ASSIGNED TASK
Would you transcribe the line containing "Where should I" and every line after it, through the end of the records below, exactly and with nothing else?

GIVEN INFORMATION
***

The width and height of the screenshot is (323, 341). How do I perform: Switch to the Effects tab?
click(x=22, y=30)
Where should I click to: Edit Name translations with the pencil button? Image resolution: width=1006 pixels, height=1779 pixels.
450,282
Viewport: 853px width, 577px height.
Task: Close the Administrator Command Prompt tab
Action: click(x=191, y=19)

***

EXERCISE RESPONSE
Where should I click to: Edit Name translations with the pencil button? Image resolution: width=1006 pixels, height=1779 pixels.
450,282
Viewport: 853px width, 577px height.
Task: Close the Administrator Command Prompt tab
Action: click(x=191, y=19)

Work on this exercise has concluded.